The European Court of Human Rights had condemned Belgium in 2011 for violating the European Convention on Human Rights. At the time, Greece had a refugee reception system that did not guarantee humane living conditions for asylum seekers who were sent back there.
That was the first time the court condemned an expulsion done under the Dublin Regulation II, which requires asylum-seekers’ cases to be processed in a member State through which the applicant had entered the European Union.
In late 2016, the European Commission again proposed that asylum-seekers be sent back to Greece if they travelled from that country to another EU member State after the 15th of March 2017. The Commission felt conditions in Greece had improved.
To send someone back to his or her first country of entry into the EU, an EU member State must obtain individual guarantees that the person will be well treated. An exception is made for vulnerable persons and minors.
Belgium’s Secretary of State for Migration, Theo Francken, wishes to send asylum seekers away as early as possible.
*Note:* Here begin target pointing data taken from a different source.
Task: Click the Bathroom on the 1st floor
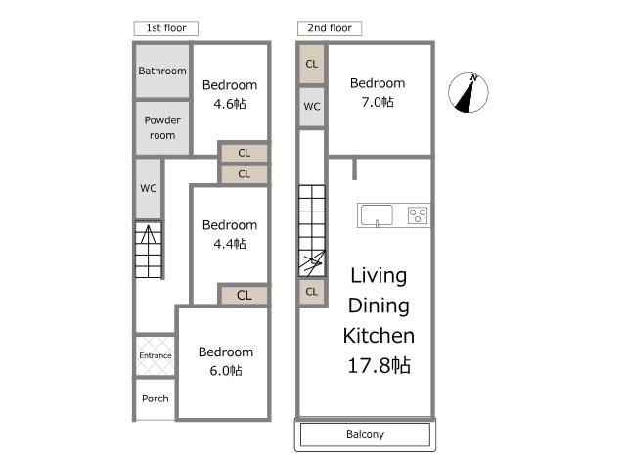coord(162,70)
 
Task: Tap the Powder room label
coord(162,127)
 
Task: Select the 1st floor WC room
coord(149,189)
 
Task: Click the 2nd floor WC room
coord(312,107)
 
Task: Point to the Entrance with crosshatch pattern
coord(155,355)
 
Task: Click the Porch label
coord(156,399)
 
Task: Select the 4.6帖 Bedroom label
coord(230,94)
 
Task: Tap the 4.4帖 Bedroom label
coord(230,234)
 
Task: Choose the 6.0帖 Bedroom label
coord(226,361)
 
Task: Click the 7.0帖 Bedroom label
coord(378,92)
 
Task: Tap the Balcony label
coord(365,434)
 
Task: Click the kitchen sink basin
coord(377,215)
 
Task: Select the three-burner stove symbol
coord(418,215)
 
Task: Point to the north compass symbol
coord(468,93)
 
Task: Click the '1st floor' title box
coord(165,28)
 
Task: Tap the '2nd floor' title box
coord(330,28)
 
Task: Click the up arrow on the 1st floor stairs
coord(148,235)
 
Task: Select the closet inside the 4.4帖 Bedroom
coord(244,295)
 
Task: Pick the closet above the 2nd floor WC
coord(312,64)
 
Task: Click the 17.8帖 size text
coord(379,365)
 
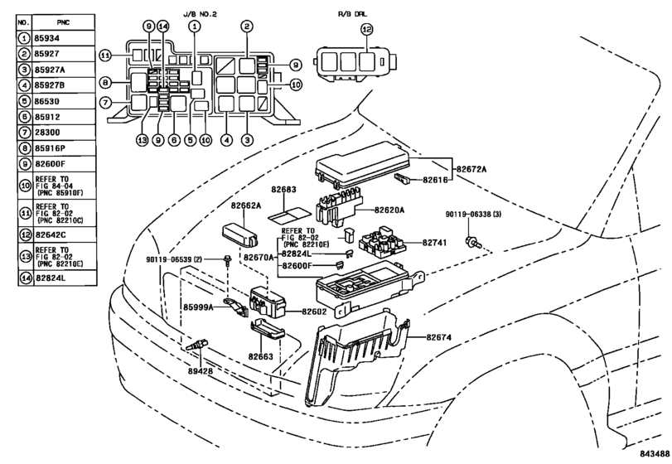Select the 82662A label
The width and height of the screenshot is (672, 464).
(246, 205)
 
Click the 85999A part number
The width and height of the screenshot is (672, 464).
(199, 307)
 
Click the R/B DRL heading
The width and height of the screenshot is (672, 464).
(351, 13)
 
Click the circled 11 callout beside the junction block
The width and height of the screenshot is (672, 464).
(105, 56)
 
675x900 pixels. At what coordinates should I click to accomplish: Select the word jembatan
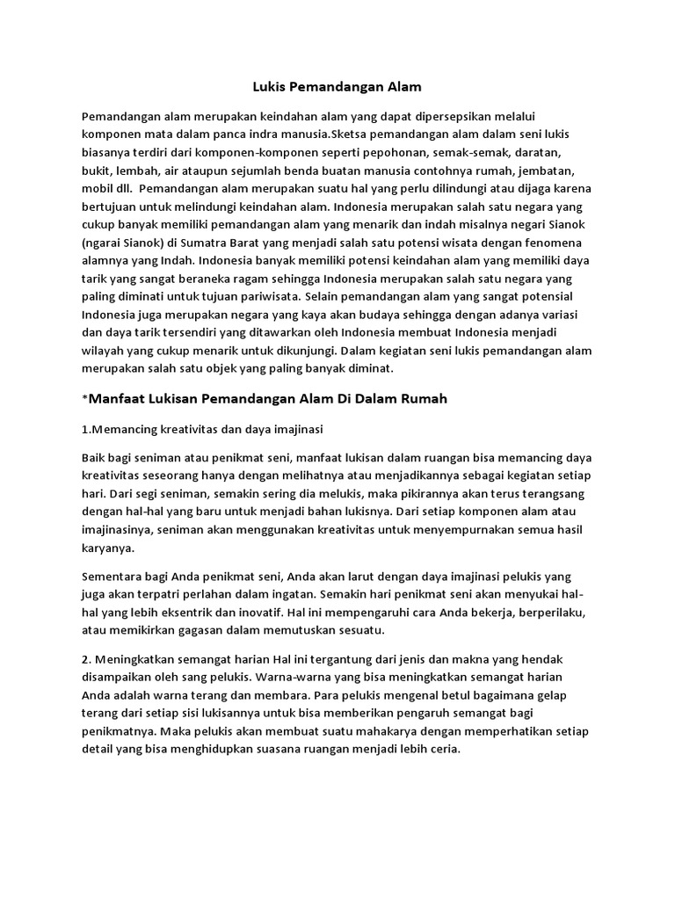(x=558, y=171)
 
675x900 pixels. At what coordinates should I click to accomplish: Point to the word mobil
(x=98, y=189)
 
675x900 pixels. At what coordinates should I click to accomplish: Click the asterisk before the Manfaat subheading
(x=85, y=400)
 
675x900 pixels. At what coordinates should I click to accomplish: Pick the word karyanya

Last week, a first case was submitted to the Foreigners’ Claims Court, to which appeals can be made against decisions of the General Commissioner for Refugees and Stateless persons, of the Office of the Commissioner for Refugees or of the Immigration Office.
A Palestinian asylum seeker who arrived in Belgium from Greece and filed an asylum application in Belgium in October had appealed against a decision to send him back to Greece. His appeal was rejected on Friday.